The first transfer of newly built residential buildings (for buildings constructed since 1 January 2005) is subject to 10% VAT, while first transfer of other newly built buildings is subject to 20% VAT.

Supplies of land, as well as the renting of land and real estate for residential purposes, are exempt from VAT without input VAT recovery. There is a possibility to apply VAT on any transfer of buildings (option to tax) through a reverse charge mechanism if both the purchaser and the seller are VAT registered and purchaser is entitled to deduction of input VAT.

In addition, a VAT reverse charge scheme is in place for construction related supllies. VAT reverse charge scheme is applicable to supplies exceeding RSD 500 thousand (approximately EUR 4,255) excluding VAT under certain conditions. Such measures are intended to reduce the costs of VAT financing.


In Serbia, tax on property is paid by the titleholder of the property rights (ownership, right of use, tenure, etc.).

The property tax base is the market value for most entities instead of its book value.
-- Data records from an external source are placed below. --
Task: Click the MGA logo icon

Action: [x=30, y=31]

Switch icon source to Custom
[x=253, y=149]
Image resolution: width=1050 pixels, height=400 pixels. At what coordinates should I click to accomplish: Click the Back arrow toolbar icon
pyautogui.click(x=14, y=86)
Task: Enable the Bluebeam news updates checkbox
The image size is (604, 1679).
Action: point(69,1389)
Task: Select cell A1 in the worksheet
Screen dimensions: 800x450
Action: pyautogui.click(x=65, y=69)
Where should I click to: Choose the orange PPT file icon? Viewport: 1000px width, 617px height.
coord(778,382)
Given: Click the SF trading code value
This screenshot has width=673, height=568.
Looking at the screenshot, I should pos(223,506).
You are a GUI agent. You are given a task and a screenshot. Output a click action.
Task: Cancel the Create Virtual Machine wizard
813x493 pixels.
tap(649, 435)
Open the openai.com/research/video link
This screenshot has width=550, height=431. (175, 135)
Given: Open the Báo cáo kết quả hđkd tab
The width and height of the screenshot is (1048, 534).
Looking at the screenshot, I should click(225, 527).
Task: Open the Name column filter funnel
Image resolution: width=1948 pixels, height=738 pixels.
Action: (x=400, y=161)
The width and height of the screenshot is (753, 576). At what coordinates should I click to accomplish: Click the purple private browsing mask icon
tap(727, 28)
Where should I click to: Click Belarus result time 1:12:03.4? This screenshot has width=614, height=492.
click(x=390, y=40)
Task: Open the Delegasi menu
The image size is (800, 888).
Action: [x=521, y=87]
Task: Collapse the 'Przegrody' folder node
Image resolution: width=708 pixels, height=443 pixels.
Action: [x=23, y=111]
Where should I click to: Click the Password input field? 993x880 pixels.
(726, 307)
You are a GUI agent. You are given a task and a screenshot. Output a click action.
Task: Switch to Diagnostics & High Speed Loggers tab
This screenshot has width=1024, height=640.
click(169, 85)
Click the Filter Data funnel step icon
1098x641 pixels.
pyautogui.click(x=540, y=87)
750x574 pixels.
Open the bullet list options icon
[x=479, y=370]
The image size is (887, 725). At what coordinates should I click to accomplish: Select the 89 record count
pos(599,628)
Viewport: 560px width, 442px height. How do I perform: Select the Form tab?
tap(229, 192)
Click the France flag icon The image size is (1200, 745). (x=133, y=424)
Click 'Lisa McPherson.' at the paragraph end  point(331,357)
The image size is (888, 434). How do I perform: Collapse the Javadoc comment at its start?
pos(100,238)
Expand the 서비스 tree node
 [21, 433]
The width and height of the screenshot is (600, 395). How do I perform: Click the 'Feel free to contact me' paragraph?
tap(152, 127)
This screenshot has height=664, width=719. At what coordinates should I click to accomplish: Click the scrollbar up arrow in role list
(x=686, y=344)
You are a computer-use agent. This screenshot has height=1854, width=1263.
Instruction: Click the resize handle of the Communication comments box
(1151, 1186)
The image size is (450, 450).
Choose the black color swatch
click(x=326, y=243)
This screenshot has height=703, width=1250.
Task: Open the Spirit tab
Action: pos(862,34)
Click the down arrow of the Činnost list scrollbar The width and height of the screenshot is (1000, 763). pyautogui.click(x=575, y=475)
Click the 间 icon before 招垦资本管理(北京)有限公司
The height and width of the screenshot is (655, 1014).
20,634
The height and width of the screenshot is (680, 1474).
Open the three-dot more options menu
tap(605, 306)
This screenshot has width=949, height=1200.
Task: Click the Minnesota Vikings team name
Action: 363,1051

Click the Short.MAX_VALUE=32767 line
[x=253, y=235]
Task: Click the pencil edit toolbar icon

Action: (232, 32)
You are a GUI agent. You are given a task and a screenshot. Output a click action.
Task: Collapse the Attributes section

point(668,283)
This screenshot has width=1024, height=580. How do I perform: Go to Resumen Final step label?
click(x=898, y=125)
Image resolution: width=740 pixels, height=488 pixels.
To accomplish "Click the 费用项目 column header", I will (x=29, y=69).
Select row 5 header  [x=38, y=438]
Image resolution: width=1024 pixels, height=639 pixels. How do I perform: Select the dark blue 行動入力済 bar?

Each municipality issues detailed rules on how to calculate property tax liability. Entities applying fair value accounting use the book value as the tax base.

Property tax rate may not exceed 0.4%.

Property tax returns are submitted by 31 March of the current year.


The transfer of ownership for real estate which is not subject to VAT is subject to transfer tax at a rate of 2.5%. The taxpayer is the seller (i.e. transferor of the ownership right, intellectual property right, or the person who leases or gets use of the construction land).

For more information on real estate services in Serbia, please contact:

Igor Lončarević
Partner, Head of Tax and Legal
T: +381 11 20 50 570

Nenad Nešovanović
Director, Tax and Legal
T: +381112050543

KPMG in Serbia
Milutina Milankovića 1J Belgrade, 11070 Serbia

© 2024 KPMG d.o.o. Beograd, a Serbian limited liability company and a member firm of the KPMG global organization of independent member firms affiliated with KPMG International Limited, a private English company limited by guarantee. All rights reserved.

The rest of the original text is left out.